Siempre me he preguntado dónde y cómo se han formado nuestros directores de cine, dado el caso, si mis informaciones son correctas, que apenas dos o tres parecen haberse diplomado, que otros tomaron cursos breves y que el resto son autodidactas.
Quizás por falta de academia y de tradición, los resultados de nuestra emergente industria del cinema no son de buena calidad; si bien se salvan unas pocas producciones, encabezadas por Pasaje de Ida, de Agliberto Meléndez.
Genios del oficio, como Orson Wells (a los ocho años tocaba muy bien el piano, actuaba como mago en su escuela y descollaba en la pintura), pasaron mucho tiempo de frente y detrás de las cámaras antes de intentar ofrecernos una película que pudiera encarar a los críticos. Los genios, como las trufas, son escasos; lo que abundan son hombres y mujeres de talento que estudian y trabajan incesantemente para darnos el deleite del séptimo arte. El buen artesano sabe que la improvisación es despiadada.
Trópico de Sangre, película que nace de un noble e impostergable proyecto, gestado, producido y escrito por el periodista Juan Delancer, quien tiene a su haber un par de documentales y algo de entrenamiento formal como cineasta, desencanta. Debemos lamentarlo; éste pudo haber sido el testimonio universal, no sólo de las heroínas de Salcedo, sino de la epopeya de una generación de valores, ideología y martirio.
En un santiamén, su creador, sin experiencia en largometrajes, arriesga su diseño asumiendo la dirección de la cinta. La decisión debilita el rodaje antes de comenzar. Sin darse cuenta, cae en la trampa del repentizar.
En el filme, auspiciado por el Ministerio de Cultura, Doña Dedé Mirabal y las niñas del colegio inician intachables y dignamente la función llenándonos de buenos auspicios.
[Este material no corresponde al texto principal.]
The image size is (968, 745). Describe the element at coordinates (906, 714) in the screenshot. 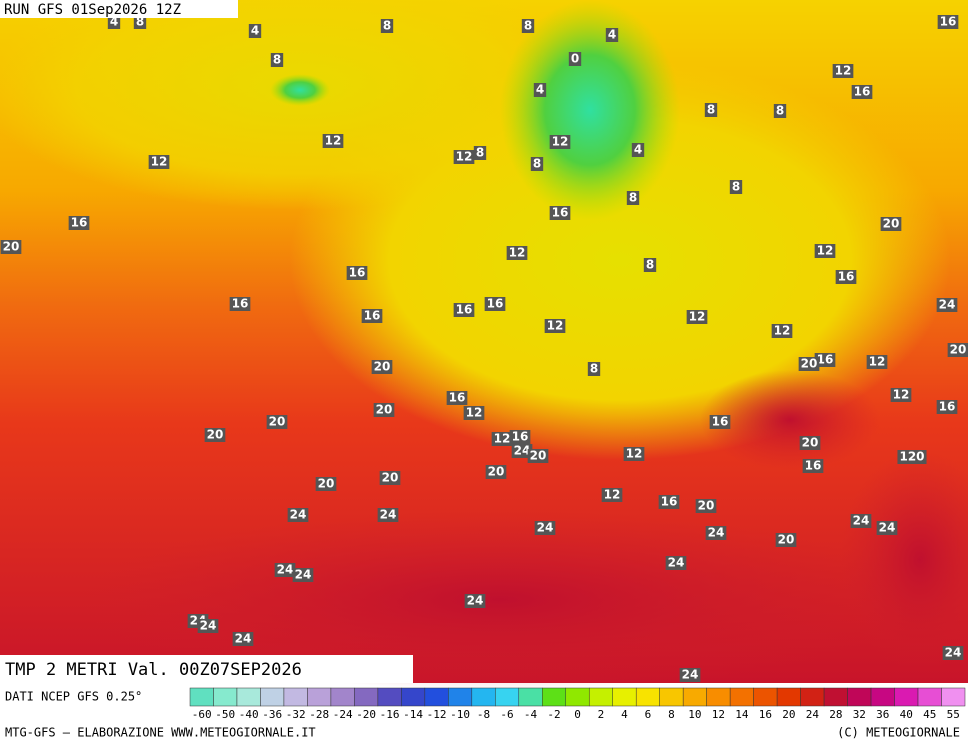

I see `colorbar-label: 40` at that location.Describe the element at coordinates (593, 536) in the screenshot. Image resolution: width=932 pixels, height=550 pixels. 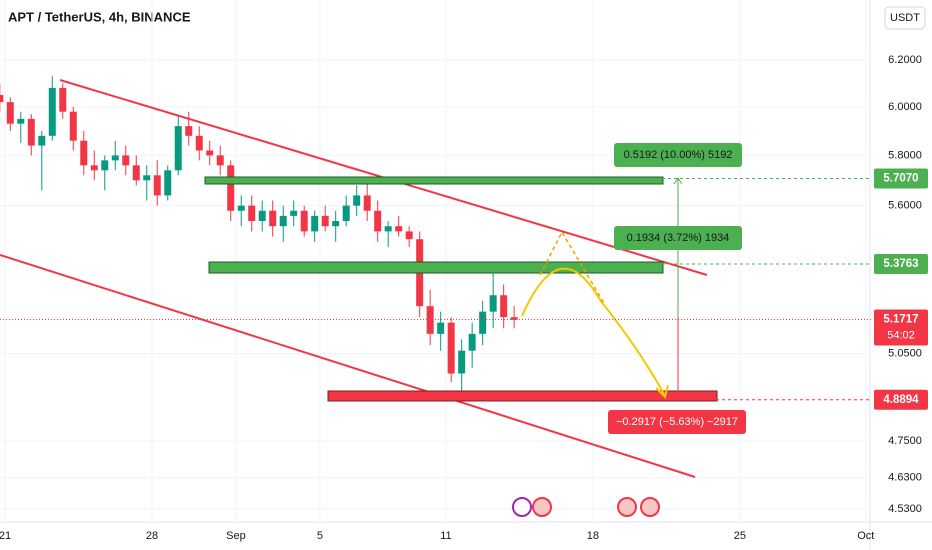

A partir de ese momento sólo satisfacen unos pocos actores -los que representan a los padres de las Mirabal, César Olmos, que pudo haber sido escogido para caracterizar al dictador- y no muchos más. Los protagonistas pecan de una inexplicable sobreactuación. Sin embargo, Évora demuestra sus tablas.
El dictador resulta caricaturesco, de dicción campesina, de voz en exceso aflautada y embadurnado de maquillaje. Da más risa que miedo. Michelle Rodríguez, más acertada, caracteriza a una joven bonita e inteligente, pero sin hacernos sentir la trascendencia histórica de Minerva; por momentos la vemos como la estrella de uno de esos thrillers complacientes que tanto gustan.
Al asumir la dirección de las cámaras, de los actores y de la edición no basta la buena fe, el talento, la inteligencia ni las mejores intenciones para obtener una obra de calidad.
Eso de creer que podemos porque sí, careciendo de la adecuada formación en la disciplina, es un hábito muy nuestro que debemos erradicar si queremos cruzar el pórtico de la excelencia y lograr una auténtica profesionalidad.